Voskergian Daniel, Jayousi Rashid, Yousef Malik
Computer Engineering Department, Al-Quds University, Jerusalem, Palestine.
Computer Science Department, Al-Quds University, Jerusalem, Palestine.
Sci Rep. 2024 Oct 9;14(1):23516. doi: 10.1038/s41598-024-74022-2.

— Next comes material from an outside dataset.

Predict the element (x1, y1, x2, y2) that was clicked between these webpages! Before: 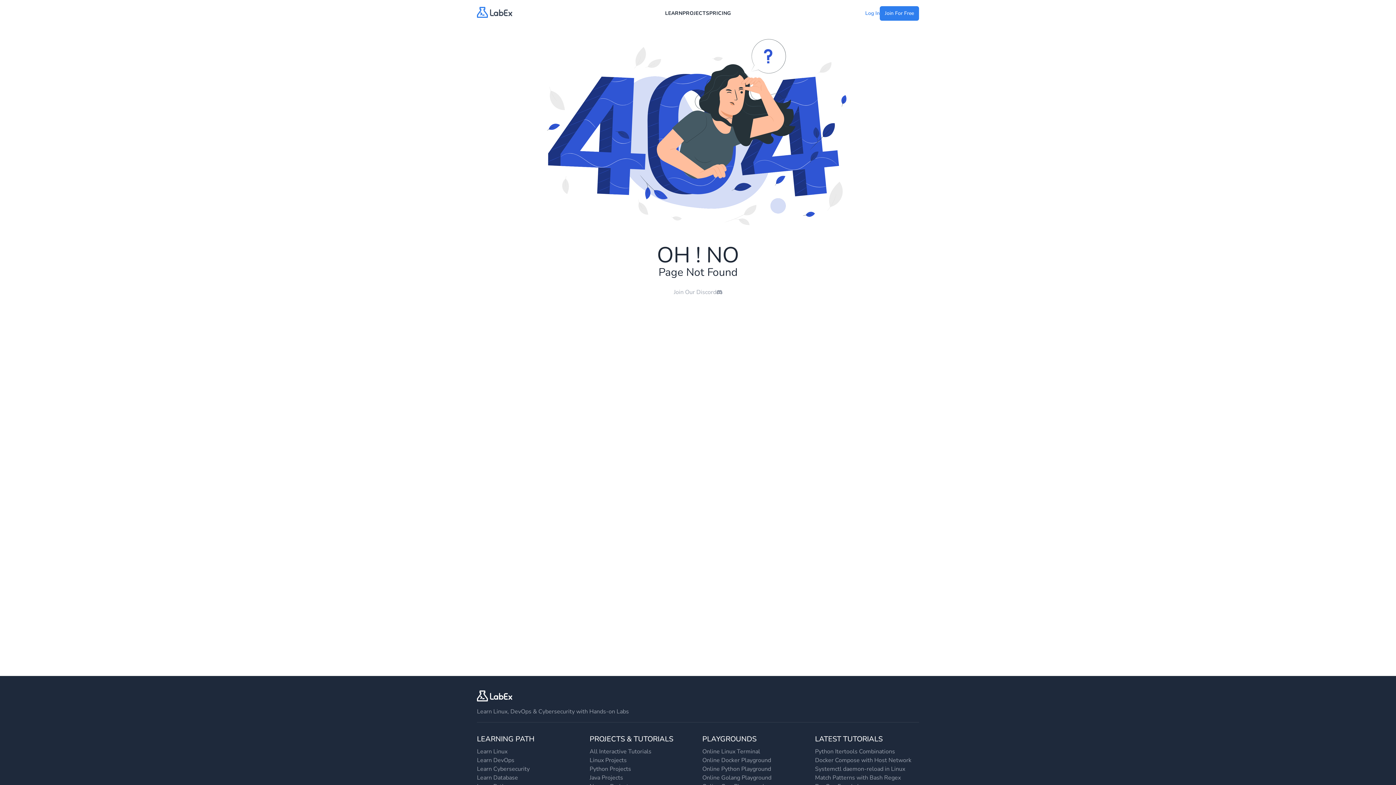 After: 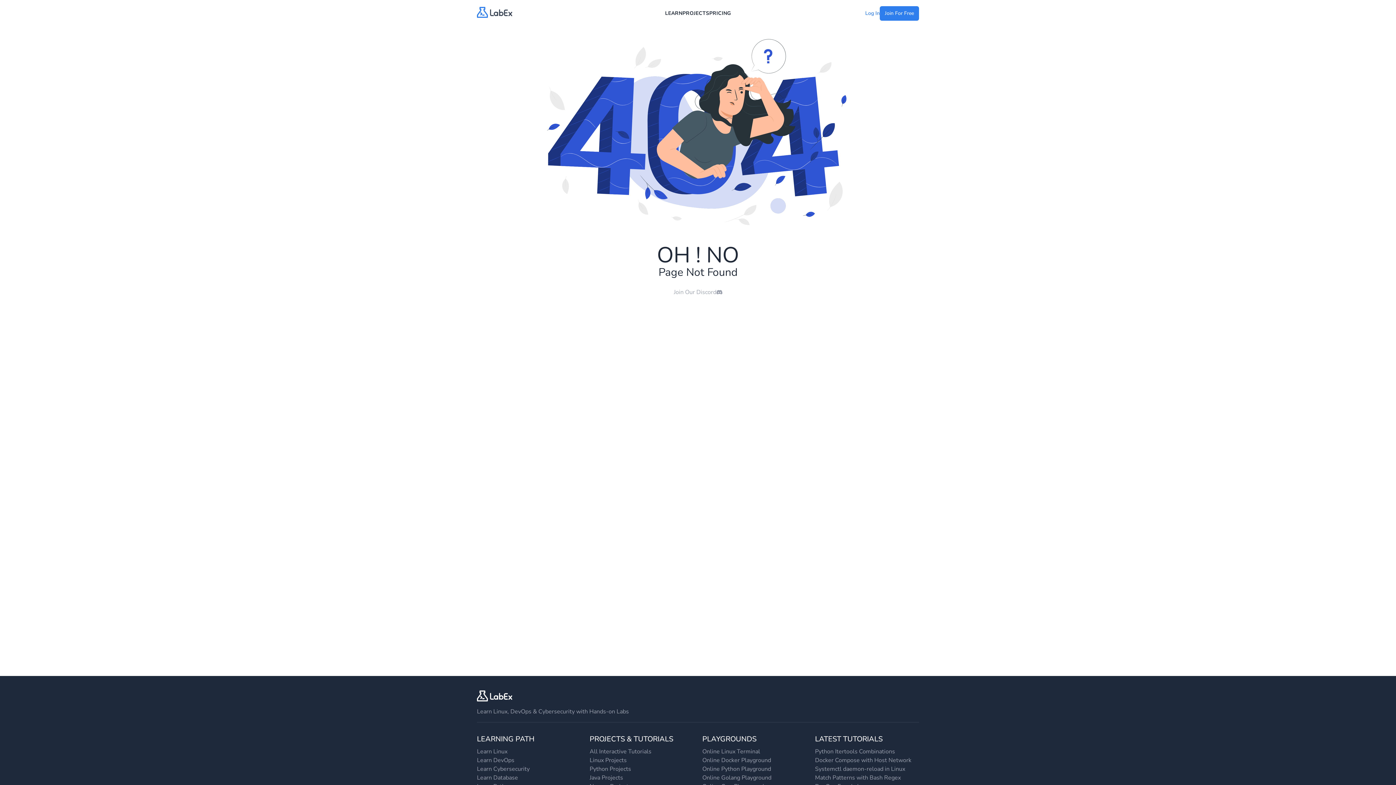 Action: label: Log In bbox: (865, 9, 880, 17)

TextNetTopics (Yousef et al. in Front Genet 13:893378, 2022. https://doi.org/10.3389/fgene.2022.893378 ) is a recently developed approach that performs text classification-based topics (a topic is a group of terms or words) extracted from a Latent Dirichlet Allocation topic modeling as features rather than individual words. Following this approach enables TextNetTopics to fulfill dimensionality reduction while preserving and embedding more thematic and semantic information into the text document representations. In this article, we introduced a novel approach, the Ensemble Topic Model for Topic Selection (ENTM-TS), an advancement of TextNetTopics. ENTM-TS integrates multiple topic models using the Grouping, Scoring, and Modeling approach, thereby mitigating the performance variability introduced by employing individual topic modeling methods within TextNetTopics. Additionally, we performed a thorough comparative study to evaluate TextNetTopics' performance using eleven state-of-the-art topic modeling algorithms. We used the extracted topics for each as input to the G component in the TextNetTopics tool to select the most compelling topic model regarding their predictive behavior for text classification. We conducted our comprehensive evaluation utilizing the Drug-Induced Liver Injury textual dataset from the CAMDA community and the WOS-5736 dataset. The experimental results show that the Latent Semantic Indexing provides comparable performance measures with fewer discriminative features when compared with other topic modeling methods. Moreover, our evaluation reveals that the performance of ENTM-TS surpasses or aligns with the optimal outcomes obtained from individual topic models across the two datasets, establishing it as a robust and effective enhancement in text classification tasks.
TextNetTopics(Yousef等人,《Front Genet》,2022年第13卷:893378,https://doi.org/10.3389/fgene.2022.893378 )是一种最近开发的方法,它将基于文本分类的主题(主题是一组术语或单词)作为特征,这些主题是从潜在狄利克雷分配主题模型中提取的,而不是单个单词。采用这种方法能使TextNetTopics在降维的同时,将更多的主题和语义信息保留并嵌入到文本文档表示中。在本文中,我们介绍了一种新颖的方法,即用于主题选择的集成主题模型(ENTM-TS),它是TextNetTopics的改进。ENTM-TS使用分组、评分和建模方法集成多个主题模型,从而减轻了在TextNetTopics中采用单个主题建模方法所引入的性能可变性。此外,我们进行了全面的比较研究,使用十一种最先进的主题建模算法来评估TextNetTopics的性能。我们将为每个算法提取的主题作为输入,输入到TextNetTopics工具中的G组件,以根据它们对文本分类的预测行为选择最有说服力的主题模型。我们利用来自CAMDA社区的药物性肝损伤文本数据集和WOS-5736数据集进行了全面评估。实验结果表明,与其他主题建模方法相比,潜在语义索引在具有较少判别特征的情况下提供了可比的性能指标。此外,我们的评估表明,ENTM-TS的性能在两个数据集中都超过或与单个主题模型获得的最佳结果相当,这使其成为文本分类任务中一种强大而有效的改进方法。